In the pizzeria transcript, how much does the entrepreneur with only $10,000 in his pocket borrow from the bank?

* Start Text to read *

And the same amount of cash in the cash register.

Everything they need to operate the pizzeria and they may be in identical locations.

Maybe right next to each other at the same intersection.

Or across the street from each other.

It's the same asset.

Let me draw that out.

I don't want to draw this box.

So that's the asset.

And it costs $100,000.

That includes the building.

It includes the oven.

It includes the places where the customers come sit.

It even includes the cash needed to operate the business.

So you need some cash to pay vendors just to get started and to pay for things like dough.

And have some money in the cash register.

And to have a little bit of a bank account.

Things like that.

So that's all inclusive.

All of the assets needed to start the firm, the pizzeria.

So this is the assets.

And they both buy identical assets.

So let me copy and paste that.

They buy identical assets.

Now, the first entrepreneur, he's very conservative and he's been saving all his whole life to do this.

So he actually has $100,000 of cash to buy his pizzeria, so he buys it outright.

So he owns it outright so all of the $100,000 of asset value is actually his equity.

Let me do equity in a different color.

It's all his equity.

So that's all his equity.

This guy here, maybe he's a little bit earlier in his career, or he's just not as good at saving money.

So he doesn't quite have $100,000.

He actually only has $10,000 in his pocket.

But he's a smooth talker.

So he goes to the local bank and says, hey I have this great idea for - let me write this down, $10,000 of equity, that's what he has -

but he tells the guy at the bank, and he buys him lunch, and he says, I have this great idea for a pizzeria.

And they agree to give him not just $90,000.

This guy, he's a little ambitious too.

He thinks not just beside a pizzeria.

In the name of the pizzeria he's going to borrow some money and then maybe invest that in stocks or something.

So he gets a sweetheart deal on the loan.

And he's able to actually borrow a little bit more than what he even needs.

He only needs $90,000, but let's say he borrows $100,000.

So he borrows $100,000 of debt.

And so, he has $110,000 to play with.

He buys a $100,000 pizzeria.

And then he has another $10,000 left over to do with what he wants.

And he puts it in the pizzeria's name, in the pizzeria's bank account.

Because he has to show the bank that it's going towards the pizzeria.

But his real intent is to maybe gamble with it on the side in the pizzeria's name, and maybe invest in stocks or speculate on pork belly futures or something like that.

But for all intents and purposes it's cash.

And so they go off and they start their pizzeria.

Let's see what happens.

So let's look at them over the course of one year.

So let's say, revenue.

So let's say the first year they're identical.

They both make $100,000 in revenue.

Let's say their cost of goods sold is roughly 50% of that.

So it's $50,000.

I'll put a minus there because it's an expense.

Minus $50,000.

So both of their gross profit is $50,000.

And then their SG&A is the same.

If you've watched the video on depreciation and amortization, this might even include the depreciation on some of the physical assets they've bought, or maybe the amortization on the rights to the name Super Pizzeria.

* End Text to read *
* Start Raw data *

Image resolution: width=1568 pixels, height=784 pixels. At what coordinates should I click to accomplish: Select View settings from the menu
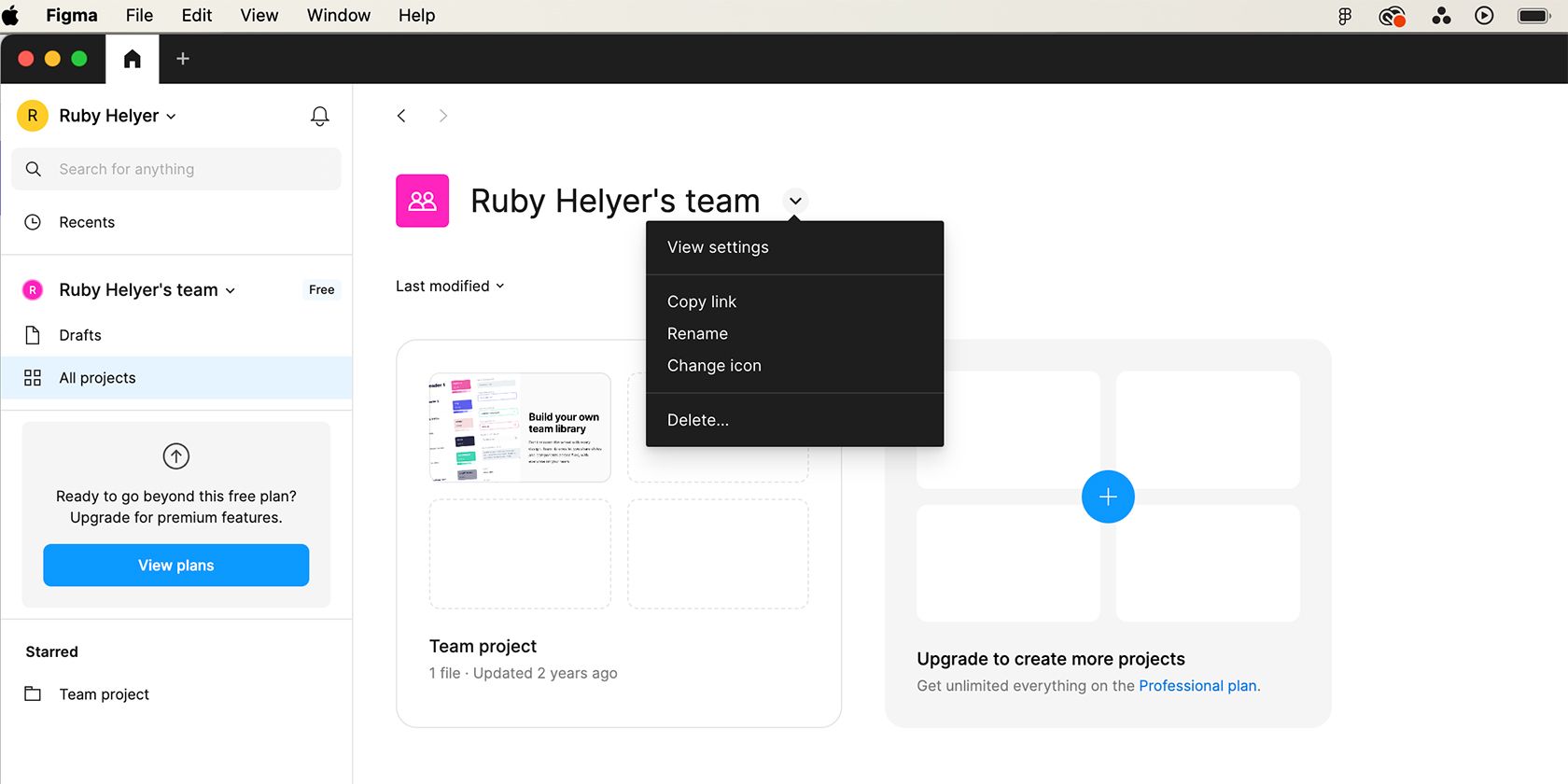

* End Raw data *

▶ **Correct answer**
He borrows $100,000.